In the piece, she mentions other prohibitions, which she terms “draconian,” such as sexual jokes, advances made to co-workers or former students (which may or may not be reciprocated), and similar behaviors. She notes that if unwanted, such actions ought not to be engaged in, but also points out that some things–like asking someone on a date–might not be obviously unwanted until attempted. Kipnis states that “Students were being encouraged to regard themselves as such exquisitely sensitive creatures that an errant classroom remark could impede their education, as such hothouse flowers that an unfunny joke was likely to create lasting trauma.” It is this idea–that even an extremely minor misunderstanding was grounds for “lasting trauma”–that Kipnis finds particularly problematic, since it tacitly (she suggests) permits students to claim trauma where there realistically is none.

A refrain familiar from Schlosser’s Vox piece–hurt feelings leading to potentially career-ending repercussions for a faculty member who is largely innocent of wrongdoing, and certainly not on the level of the punishments with which he or she might be threatened.

Where Kipnis got into trouble was in bringing up a current case at Northwestern–she does not mention names, but she does talk about the case (she is not the first to do so publicly, it is worth noting). That led to protests on campus (some of which involved mattress-carrying) and two students accusing her of a Title IX violation in making female students feel “unsafe” on campus. (Kipnis’s description of her reaction here.)

Kipnis’s experience is precisely the thing which Schlosser fears, and I have to say, I sympathize with them both on some level. I don’t really understand the harm in Kipnis’s blog post (I don’t agree with it, but disagreement is not grounds for a Title IX suit), and find it disturbing that faculty around the nation are being cautioned against speaking their minds in print, online, and on social media, lest someone at their institution (administration or student) disagree and find in it grounds for reprimand or dismissal.

I get that. Particularly as I watch the disintegration of my undergraduate alma mater (University of Wisconsin-Madison) at the hands of Scott Walker, I can only feel horror at the curtailing of academic freedom running rampant throughout the academy. And–particularly in Kipnis’s case–I see echoes of what I saw in GamerGate and continue to see in movements like #AllLivesMatter: the idea that somehow, to quote Laurie Penny, “speaking about prejudice is itself prejudice” (Unspeakable Things, 65).
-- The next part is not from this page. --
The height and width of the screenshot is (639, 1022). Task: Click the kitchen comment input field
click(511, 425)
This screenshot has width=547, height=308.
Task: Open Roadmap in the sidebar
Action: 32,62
[Note: I know this is also complicated by one’s own social position–whether one is tenured or not, certainly, but also what department one is in; whether one is a POC, a woman, a queer person; one’s age or marital status; and so on. Some people have a greater ability to speak out than others simply because they are able to risk less in order to do so. This piece does not judge individual choices to speak out (or not), nor one’s choice to use (or not) a pseudonym in order to avoid backlash.]

What bothers me is the idea that we either have to avoid controversy entirely (Schlosser’s suggestion) or be censored in the worst possible way. There must be a middle line, a space in between offensiveness and complete banality in which we can continue to do what Taub does and what I hope I do–challenge our students to question the things they read, see, and experience, to question the status quo not in order to destroy it, but to discover which parts of it serve society and which parts hold it back; to embrace just enough discomfort to make necessary a willingness to strive for change.